- Records for the exercise
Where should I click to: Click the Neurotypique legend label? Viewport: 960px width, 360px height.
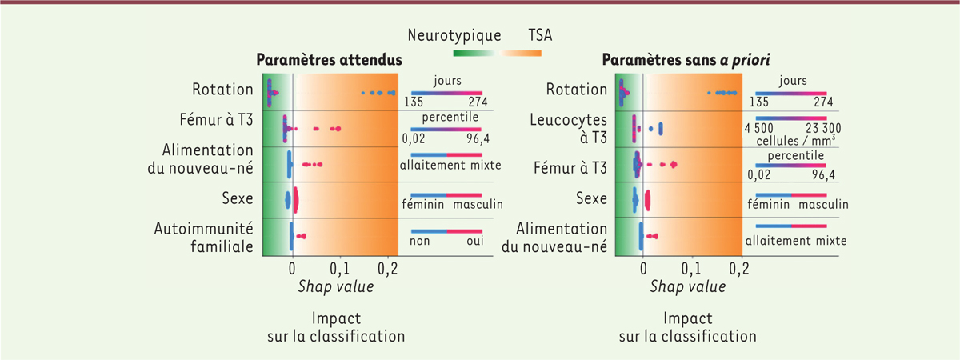454,35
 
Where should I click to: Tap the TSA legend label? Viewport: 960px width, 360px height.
540,35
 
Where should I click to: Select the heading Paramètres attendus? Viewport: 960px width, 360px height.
329,60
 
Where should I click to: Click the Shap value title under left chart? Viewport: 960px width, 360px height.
325,286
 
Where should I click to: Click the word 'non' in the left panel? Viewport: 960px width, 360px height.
421,240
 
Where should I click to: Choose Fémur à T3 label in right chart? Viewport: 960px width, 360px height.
570,167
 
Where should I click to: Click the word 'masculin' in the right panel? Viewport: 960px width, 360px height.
823,205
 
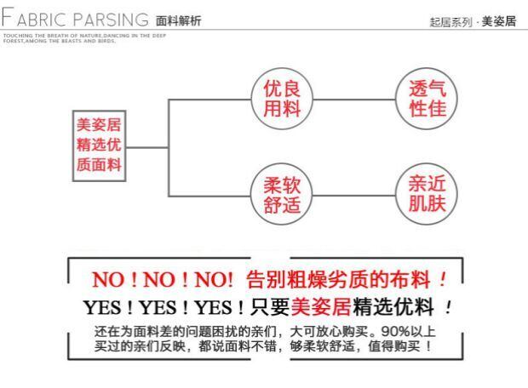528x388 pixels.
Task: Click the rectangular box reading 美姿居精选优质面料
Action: coord(99,146)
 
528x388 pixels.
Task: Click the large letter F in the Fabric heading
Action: coord(7,19)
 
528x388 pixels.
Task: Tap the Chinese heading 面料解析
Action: coord(178,20)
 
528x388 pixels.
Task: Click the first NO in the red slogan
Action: coord(108,279)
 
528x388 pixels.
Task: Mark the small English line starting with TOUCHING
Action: coord(77,36)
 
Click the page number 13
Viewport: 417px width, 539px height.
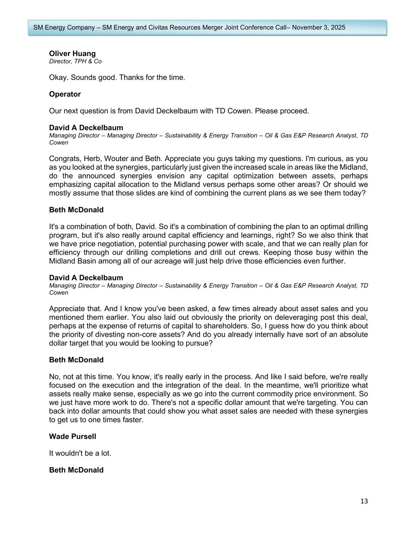(x=364, y=501)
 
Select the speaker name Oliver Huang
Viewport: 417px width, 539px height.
(x=72, y=54)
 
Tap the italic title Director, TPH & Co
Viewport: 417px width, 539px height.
(x=75, y=61)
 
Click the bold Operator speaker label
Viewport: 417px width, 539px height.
(x=65, y=94)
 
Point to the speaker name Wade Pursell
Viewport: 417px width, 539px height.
(x=72, y=436)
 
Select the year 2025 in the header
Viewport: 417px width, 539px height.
(x=337, y=28)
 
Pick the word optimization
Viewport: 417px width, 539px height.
(x=251, y=176)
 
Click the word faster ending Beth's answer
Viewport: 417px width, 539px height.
(x=132, y=420)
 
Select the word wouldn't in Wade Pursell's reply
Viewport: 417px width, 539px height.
(x=70, y=453)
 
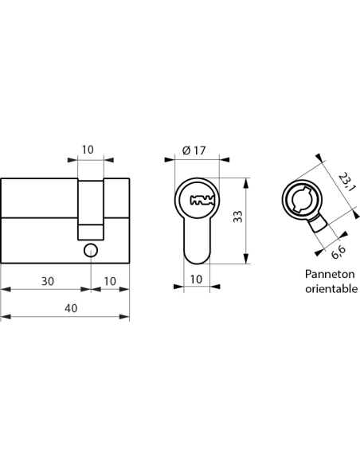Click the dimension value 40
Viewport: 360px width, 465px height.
(71, 308)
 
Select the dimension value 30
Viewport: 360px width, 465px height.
(48, 281)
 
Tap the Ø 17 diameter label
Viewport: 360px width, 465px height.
(194, 150)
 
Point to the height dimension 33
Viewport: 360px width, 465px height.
(238, 217)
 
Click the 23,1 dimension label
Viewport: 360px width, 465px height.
(346, 182)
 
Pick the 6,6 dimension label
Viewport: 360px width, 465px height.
(338, 252)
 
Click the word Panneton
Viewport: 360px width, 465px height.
(330, 274)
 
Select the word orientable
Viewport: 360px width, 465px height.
(331, 288)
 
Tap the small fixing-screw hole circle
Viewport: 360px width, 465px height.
(91, 251)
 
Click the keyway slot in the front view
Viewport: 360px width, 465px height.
(202, 200)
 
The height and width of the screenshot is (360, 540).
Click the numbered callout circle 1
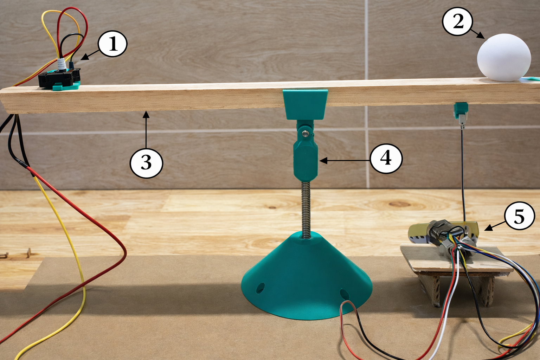click(112, 44)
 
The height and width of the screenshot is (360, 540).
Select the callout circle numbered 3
click(146, 163)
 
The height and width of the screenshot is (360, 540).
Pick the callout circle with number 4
click(386, 159)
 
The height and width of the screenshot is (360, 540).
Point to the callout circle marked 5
click(519, 216)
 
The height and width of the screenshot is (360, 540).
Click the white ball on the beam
click(504, 57)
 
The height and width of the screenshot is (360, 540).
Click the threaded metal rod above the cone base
click(306, 210)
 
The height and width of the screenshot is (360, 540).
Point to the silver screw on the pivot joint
click(305, 133)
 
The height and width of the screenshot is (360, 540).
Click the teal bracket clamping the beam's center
click(305, 104)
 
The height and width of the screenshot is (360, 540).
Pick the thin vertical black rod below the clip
click(463, 175)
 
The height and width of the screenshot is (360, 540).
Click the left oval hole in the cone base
click(260, 288)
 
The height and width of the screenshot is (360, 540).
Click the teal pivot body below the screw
click(305, 160)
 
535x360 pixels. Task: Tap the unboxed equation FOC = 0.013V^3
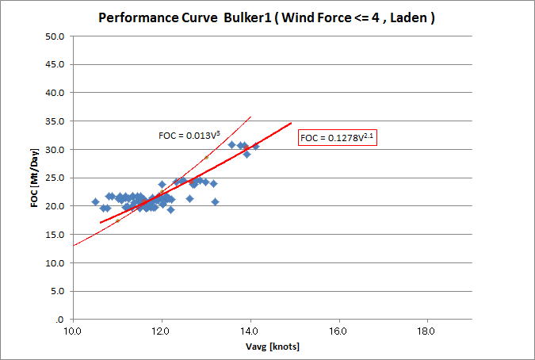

- What you have to do
Give the rows again with each "Where should I click to" swapped for "Where do I click to" and everything else left as it is, and omit the pictures.

- Response to the exercise
Where do I click to: Click the Neurotypique legend label? Viewport: 960px width, 360px height.
454,35
 
Where do I click to: Tap the TSA legend label? Viewport: 960px width, 360px height.
540,35
 
Where do I click to: Select the heading Paramètres attendus? Viewport: 960px width, 360px height.
329,60
 
Where do I click to: Click the Shap value title under left chart? Viewport: 960px width, 360px height.
325,286
 
Where do I click to: Click the word 'non' in the left panel? Viewport: 960px width, 360px height.
421,240
 
Where do I click to: Choose Fémur à T3 label in right chart? Viewport: 960px width, 360px height.
570,167
 
Where do I click to: Click the word 'masculin' in the right panel? Viewport: 960px width, 360px height.
823,205
 
528x388 pixels.
Task: Click the rectangular box reading 美姿居精选优质面料
Action: coord(99,146)
 
528x388 pixels.
Task: Click the large letter F in the Fabric heading
Action: coord(7,19)
 
528x388 pixels.
Task: Tap the Chinese heading 面料解析
Action: coord(178,20)
 
528x388 pixels.
Task: Click the first NO in the red slogan
Action: coord(108,279)
 
528x388 pixels.
Task: Mark the small English line starting with TOUCHING
Action: coord(77,36)
 
Click the page number 13
Viewport: 417px width, 539px height.
(x=364, y=501)
 
Select the speaker name Oliver Huang
Viewport: 417px width, 539px height.
(x=72, y=54)
 
Tap the italic title Director, TPH & Co
Viewport: 417px width, 539px height.
(x=75, y=61)
 
Click the bold Operator speaker label
Viewport: 417px width, 539px height.
(x=65, y=94)
 
Point to the speaker name Wade Pursell
Viewport: 417px width, 539px height.
(x=72, y=436)
 
Select the year 2025 in the header
Viewport: 417px width, 539px height.
(x=337, y=28)
 
Pick the word optimization
Viewport: 417px width, 539px height.
(x=251, y=176)
 
Click the word faster ending Beth's answer
Viewport: 417px width, 539px height.
(x=132, y=420)
 
Select the word wouldn't in Wade Pursell's reply
Viewport: 417px width, 539px height.
(x=70, y=453)
 
Click the dimension value 40
Viewport: 360px width, 465px height.
(71, 308)
 
Select the dimension value 30
Viewport: 360px width, 465px height.
(48, 281)
 
Tap the Ø 17 diameter label
Viewport: 360px width, 465px height.
(194, 150)
 
Point to the height dimension 33
Viewport: 360px width, 465px height.
(238, 217)
 
Click the 23,1 dimension label
Viewport: 360px width, 465px height.
(346, 182)
 
Pick the 6,6 dimension label
Viewport: 360px width, 465px height.
(338, 252)
 
Click the word Panneton
Viewport: 360px width, 465px height.
(330, 274)
 
Select the word orientable
Viewport: 360px width, 465px height.
(331, 288)
 
Tap the small fixing-screw hole circle
Viewport: 360px width, 465px height.
(91, 251)
 
Click the keyway slot in the front view
Viewport: 360px width, 465px height.
(202, 200)
 
The height and width of the screenshot is (360, 540).
Click the numbered callout circle 1
click(112, 44)
 
The height and width of the screenshot is (360, 540).
Select the callout circle numbered 3
click(146, 163)
 
The height and width of the screenshot is (360, 540).
Pick the callout circle with number 4
click(386, 159)
 
The height and width of the screenshot is (360, 540).
Point to the callout circle marked 5
click(519, 216)
 
The height and width of the screenshot is (360, 540).
Click the white ball on the beam
click(504, 57)
 
The height and width of the screenshot is (360, 540).
Click the threaded metal rod above the cone base
click(306, 210)
 
The height and width of the screenshot is (360, 540).
Point to the silver screw on the pivot joint
click(305, 133)
 
The height and width of the screenshot is (360, 540).
Click the teal bracket clamping the beam's center
click(305, 104)
 
The height and width of the screenshot is (360, 540).
Pick the thin vertical black rod below the clip
click(463, 175)
 
The height and width of the screenshot is (360, 540).
Click the left oval hole in the cone base
click(260, 288)
 
The height and width of the screenshot is (360, 540).
Click the teal pivot body below the screw
click(305, 160)
 
535x360 pixels. Task: Tap the unboxed equation FOC = 0.013V^3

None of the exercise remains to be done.